## EXTRACT TO READ:
□ □ □ □

# Florida Keys in March?



## bslittle79 (May 24, 2004)

My wife has been working on our next vacation. It was down to two locations, the Florida Keys or the Bahamas. It's going to be spring break time(Kaylor is a teacher). 

It looks like we're flying to Miami, renting a car, and Key hopping. Nothing big planned except get in the car, drive, and hang out. She's found a few hotels and condos we plan on renting. Probably won't stay in one place more than two nights out of the seven nights we're planning on staying. 

I'm already thinking big Bonefish on fly. I'm going to need a lot of help, so if you have been to the Keys(especially in March) and have a good guide you can recommend please post up or shoot me a PM. Any idea of what it's like over there in March let me know. Breathable waders needed? Is the water warm enough to swim. What little research we've done it looks like the water temp. seems to be in the mid to upper 70's.

□ □ □ □

## RECORDS:

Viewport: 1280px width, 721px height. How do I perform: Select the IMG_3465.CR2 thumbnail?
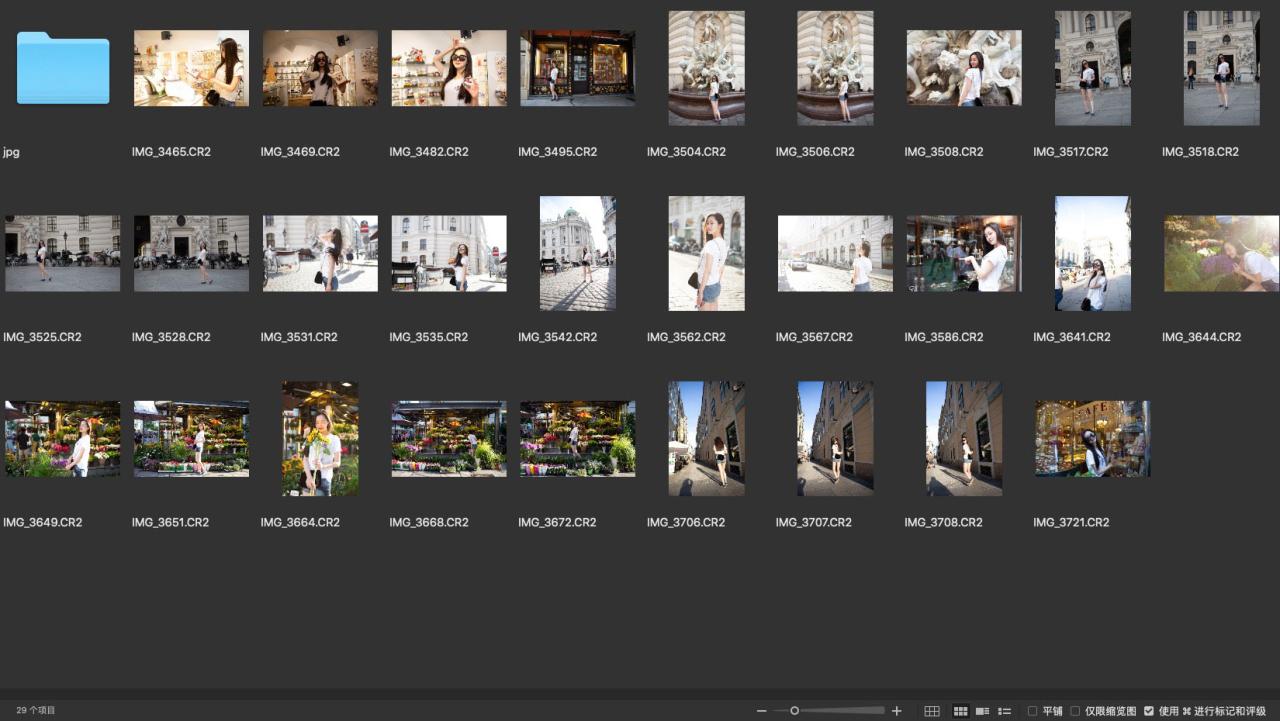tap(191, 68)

□ □ □ □

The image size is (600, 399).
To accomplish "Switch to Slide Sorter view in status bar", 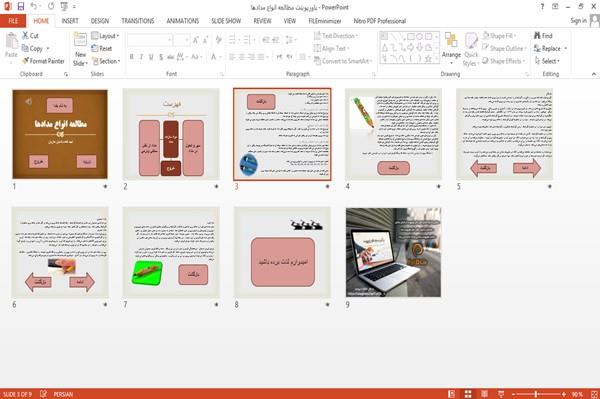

□ □ □ □

## WRITTEN EXERCISE 1:
Answer these questions from the Florida Keys forum post:
(a) Which two destinations were considered for the vacation?
(b) What is the most nights the couple expects to stay in any one place?
(c) What water temperature did their research suggest?
## WRITTEN EXERCISE 2:
Write the next part of the Florida Keys fishing post, starting after its final sentence.

## TASK RESPONSE 1:
(a) The Florida Keys and the Bahamas.
(b) Two nights.
(c) The mid to upper 70's.

## TASK RESPONSE 2:
I'm hoping to get in 3-4 days of fishing. Probably won't get to fish more than 4-5 hours at a time unless I get a full day guided trip. So i'm looking for some good walk and wade spots.


----------



## davidb (May 10, 2006)

March is unpredictable weather wise and fishing can be boom or bust. Migratory Tarpon will be showing up on the days the weather settles and they are the most forgiving fish of the year, a higher percentage will eat. 

Baby Tarpon will be around and Bonefishing can be good. Permit can really be good but sometimes they seem to take off to spawn in mass and won't be on the flats at all. This happened enough so that they changed the Dell Brown tournament from March to July. 

Wade fishing and do it yourself options are limited. There was a detailed post on Dan Blantons Bulletin Board that you might find in the archives. A kayak will open allot of possibilities but without local knowledge any fish would be a bonus. If I was doing this I would spend 1-2 days with Bill Blanton or Bob LeMay fishing the everglades for snook then 1-2 days fishing the mid to lower Keys with a guide. The Marquisas would be great if the weather co-operates. I would try to book a guide early in the trip and have them suggest DIY locations, but since the guides don't fish this way it may be of limited value.

I know a number of guides in the mid to lower Keys so PM if you want names.


----------



## wahoo (Jun 2, 2004)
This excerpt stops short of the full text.